REQUIRED TASK: Update the rows from the first one through the line containing "will click(826, 225)." by replacing "Image resolution" with "Screenshot resolution" and keeping everything else unchanged. Give back only those lines.

Data entries:

==*==

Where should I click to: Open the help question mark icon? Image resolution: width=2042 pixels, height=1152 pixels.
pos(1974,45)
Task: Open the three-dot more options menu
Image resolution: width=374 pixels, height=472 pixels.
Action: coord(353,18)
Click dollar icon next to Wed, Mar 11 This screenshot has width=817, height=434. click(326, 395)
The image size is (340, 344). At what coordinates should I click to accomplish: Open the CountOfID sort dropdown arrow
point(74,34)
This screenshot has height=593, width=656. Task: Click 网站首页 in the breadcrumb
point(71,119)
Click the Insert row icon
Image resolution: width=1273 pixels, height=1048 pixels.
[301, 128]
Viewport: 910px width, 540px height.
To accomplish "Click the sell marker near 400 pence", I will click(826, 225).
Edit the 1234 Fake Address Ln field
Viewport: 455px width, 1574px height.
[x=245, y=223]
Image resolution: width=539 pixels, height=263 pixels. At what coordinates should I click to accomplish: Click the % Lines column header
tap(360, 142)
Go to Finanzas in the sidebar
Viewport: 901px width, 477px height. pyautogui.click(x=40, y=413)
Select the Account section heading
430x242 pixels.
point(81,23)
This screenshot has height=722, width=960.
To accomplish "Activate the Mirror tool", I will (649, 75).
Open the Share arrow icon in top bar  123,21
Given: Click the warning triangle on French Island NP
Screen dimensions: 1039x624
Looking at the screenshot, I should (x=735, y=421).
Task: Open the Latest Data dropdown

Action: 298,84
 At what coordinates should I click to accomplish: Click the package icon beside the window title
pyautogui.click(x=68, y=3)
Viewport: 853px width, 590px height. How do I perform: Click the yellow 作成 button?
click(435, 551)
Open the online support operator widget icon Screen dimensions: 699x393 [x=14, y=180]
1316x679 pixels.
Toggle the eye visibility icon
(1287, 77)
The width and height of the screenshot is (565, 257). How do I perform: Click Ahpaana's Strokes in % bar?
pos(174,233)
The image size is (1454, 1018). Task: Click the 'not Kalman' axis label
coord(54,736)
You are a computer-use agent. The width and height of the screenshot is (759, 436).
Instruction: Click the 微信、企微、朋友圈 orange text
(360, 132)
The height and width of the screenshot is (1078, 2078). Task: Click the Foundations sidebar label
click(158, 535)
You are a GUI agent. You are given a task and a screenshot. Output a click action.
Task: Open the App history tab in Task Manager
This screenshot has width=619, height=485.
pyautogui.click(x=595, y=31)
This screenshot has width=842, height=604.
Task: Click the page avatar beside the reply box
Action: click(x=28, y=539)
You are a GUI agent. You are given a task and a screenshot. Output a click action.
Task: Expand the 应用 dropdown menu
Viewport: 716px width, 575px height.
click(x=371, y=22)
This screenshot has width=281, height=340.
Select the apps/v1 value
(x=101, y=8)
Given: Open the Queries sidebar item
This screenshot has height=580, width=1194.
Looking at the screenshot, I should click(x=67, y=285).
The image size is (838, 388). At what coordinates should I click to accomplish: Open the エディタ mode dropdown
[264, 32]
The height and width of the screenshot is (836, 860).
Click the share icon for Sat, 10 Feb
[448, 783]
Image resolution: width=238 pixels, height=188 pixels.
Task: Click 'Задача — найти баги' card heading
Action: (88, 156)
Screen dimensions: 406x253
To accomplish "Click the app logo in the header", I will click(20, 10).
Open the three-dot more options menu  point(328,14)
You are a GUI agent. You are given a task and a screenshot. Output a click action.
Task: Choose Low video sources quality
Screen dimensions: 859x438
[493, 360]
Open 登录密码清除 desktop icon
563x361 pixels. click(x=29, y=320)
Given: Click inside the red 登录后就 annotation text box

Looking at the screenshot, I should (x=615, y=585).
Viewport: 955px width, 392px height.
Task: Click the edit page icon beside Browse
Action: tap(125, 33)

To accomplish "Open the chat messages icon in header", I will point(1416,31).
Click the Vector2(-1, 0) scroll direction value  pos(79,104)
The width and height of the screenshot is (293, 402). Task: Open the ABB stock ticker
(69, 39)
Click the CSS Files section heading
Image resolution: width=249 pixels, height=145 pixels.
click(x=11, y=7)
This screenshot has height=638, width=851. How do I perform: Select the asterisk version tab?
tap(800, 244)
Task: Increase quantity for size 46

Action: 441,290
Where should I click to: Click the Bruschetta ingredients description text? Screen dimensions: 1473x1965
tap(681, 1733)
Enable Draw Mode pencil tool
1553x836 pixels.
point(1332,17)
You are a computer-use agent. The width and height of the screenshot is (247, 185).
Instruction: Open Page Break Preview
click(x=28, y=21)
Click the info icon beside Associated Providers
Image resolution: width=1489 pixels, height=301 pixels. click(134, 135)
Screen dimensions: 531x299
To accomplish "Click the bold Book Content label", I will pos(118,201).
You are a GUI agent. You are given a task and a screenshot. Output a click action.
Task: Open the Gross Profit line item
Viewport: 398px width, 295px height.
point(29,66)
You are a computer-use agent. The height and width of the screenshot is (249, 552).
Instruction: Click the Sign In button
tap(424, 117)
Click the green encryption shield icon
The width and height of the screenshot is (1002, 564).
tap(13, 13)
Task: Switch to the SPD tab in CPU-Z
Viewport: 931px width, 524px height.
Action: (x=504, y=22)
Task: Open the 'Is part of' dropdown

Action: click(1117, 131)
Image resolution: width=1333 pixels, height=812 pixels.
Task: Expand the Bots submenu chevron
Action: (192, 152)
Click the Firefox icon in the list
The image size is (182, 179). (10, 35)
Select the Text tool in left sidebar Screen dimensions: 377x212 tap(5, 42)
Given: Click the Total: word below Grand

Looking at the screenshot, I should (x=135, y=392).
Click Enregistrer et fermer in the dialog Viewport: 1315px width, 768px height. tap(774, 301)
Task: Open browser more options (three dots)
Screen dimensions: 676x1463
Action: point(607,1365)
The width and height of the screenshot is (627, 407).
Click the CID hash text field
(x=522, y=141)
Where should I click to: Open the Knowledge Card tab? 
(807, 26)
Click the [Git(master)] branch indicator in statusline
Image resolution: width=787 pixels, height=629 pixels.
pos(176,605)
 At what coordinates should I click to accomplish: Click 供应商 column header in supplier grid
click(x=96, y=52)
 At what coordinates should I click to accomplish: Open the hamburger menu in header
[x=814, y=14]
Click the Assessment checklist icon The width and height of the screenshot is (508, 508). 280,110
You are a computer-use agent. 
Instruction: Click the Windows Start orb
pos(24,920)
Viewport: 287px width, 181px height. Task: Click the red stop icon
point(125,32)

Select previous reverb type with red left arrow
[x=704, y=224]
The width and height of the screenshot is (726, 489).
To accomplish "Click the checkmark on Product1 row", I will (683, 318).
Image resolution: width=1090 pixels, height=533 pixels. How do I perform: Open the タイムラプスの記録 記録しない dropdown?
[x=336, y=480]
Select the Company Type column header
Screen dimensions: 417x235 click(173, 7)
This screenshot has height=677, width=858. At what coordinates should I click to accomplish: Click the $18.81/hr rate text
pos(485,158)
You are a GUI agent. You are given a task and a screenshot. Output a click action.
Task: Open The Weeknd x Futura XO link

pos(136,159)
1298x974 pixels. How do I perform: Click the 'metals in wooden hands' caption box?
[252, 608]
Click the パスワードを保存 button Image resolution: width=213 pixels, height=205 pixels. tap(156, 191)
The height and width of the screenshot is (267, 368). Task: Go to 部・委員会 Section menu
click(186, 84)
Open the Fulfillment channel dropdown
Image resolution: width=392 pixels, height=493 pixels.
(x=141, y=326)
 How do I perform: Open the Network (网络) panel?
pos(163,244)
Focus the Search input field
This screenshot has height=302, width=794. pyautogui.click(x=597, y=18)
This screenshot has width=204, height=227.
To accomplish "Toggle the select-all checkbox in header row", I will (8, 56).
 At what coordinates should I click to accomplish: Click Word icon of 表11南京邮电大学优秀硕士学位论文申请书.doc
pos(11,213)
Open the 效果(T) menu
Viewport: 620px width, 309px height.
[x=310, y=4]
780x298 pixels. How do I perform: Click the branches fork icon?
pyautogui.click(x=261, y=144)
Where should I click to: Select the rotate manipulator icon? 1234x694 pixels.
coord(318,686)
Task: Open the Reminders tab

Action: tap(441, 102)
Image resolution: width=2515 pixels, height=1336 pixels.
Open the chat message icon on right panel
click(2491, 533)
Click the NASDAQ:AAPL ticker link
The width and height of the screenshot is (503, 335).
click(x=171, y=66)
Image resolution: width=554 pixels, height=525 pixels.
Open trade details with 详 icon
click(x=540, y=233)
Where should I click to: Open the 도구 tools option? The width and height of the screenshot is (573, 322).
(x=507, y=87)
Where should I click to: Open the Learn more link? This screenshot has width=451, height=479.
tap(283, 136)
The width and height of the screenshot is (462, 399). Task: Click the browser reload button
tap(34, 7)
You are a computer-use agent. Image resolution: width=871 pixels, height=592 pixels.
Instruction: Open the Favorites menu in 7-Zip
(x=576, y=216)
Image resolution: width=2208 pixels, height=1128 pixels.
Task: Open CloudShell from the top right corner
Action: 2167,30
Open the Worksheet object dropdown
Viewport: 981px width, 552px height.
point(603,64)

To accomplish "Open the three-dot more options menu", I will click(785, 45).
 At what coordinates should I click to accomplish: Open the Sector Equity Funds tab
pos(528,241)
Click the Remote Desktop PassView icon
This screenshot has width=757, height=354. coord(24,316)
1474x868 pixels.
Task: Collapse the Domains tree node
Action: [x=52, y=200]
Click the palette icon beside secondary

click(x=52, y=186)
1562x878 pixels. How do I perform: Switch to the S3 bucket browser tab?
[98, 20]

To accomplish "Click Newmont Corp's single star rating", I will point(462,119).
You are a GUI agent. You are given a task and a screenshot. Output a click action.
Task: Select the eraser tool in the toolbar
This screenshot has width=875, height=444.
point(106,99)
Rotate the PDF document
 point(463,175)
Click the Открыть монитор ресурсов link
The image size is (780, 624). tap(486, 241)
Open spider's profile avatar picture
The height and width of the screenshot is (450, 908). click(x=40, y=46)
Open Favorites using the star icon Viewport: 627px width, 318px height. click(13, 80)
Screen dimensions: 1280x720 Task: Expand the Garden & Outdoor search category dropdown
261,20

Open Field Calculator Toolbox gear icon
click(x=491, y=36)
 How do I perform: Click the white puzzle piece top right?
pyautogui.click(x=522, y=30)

==*==

SOLUTION FOR THIS EXERCISE:
Where should I click to: Open the help question mark icon? Screenshot resolution: width=2042 pixels, height=1152 pixels.
pos(1974,45)
Task: Open the three-dot more options menu
Screenshot resolution: width=374 pixels, height=472 pixels.
Action: coord(353,18)
Click dollar icon next to Wed, Mar 11 This screenshot has width=817, height=434. click(326, 395)
The image size is (340, 344). At what coordinates should I click to accomplish: Open the CountOfID sort dropdown arrow
point(74,34)
This screenshot has height=593, width=656. Task: Click 网站首页 in the breadcrumb
point(71,119)
Click the Insert row icon
Screenshot resolution: width=1273 pixels, height=1048 pixels.
[301, 128]
Viewport: 910px width, 540px height.
To accomplish "Click the sell marker near 400 pence", I will click(826, 225).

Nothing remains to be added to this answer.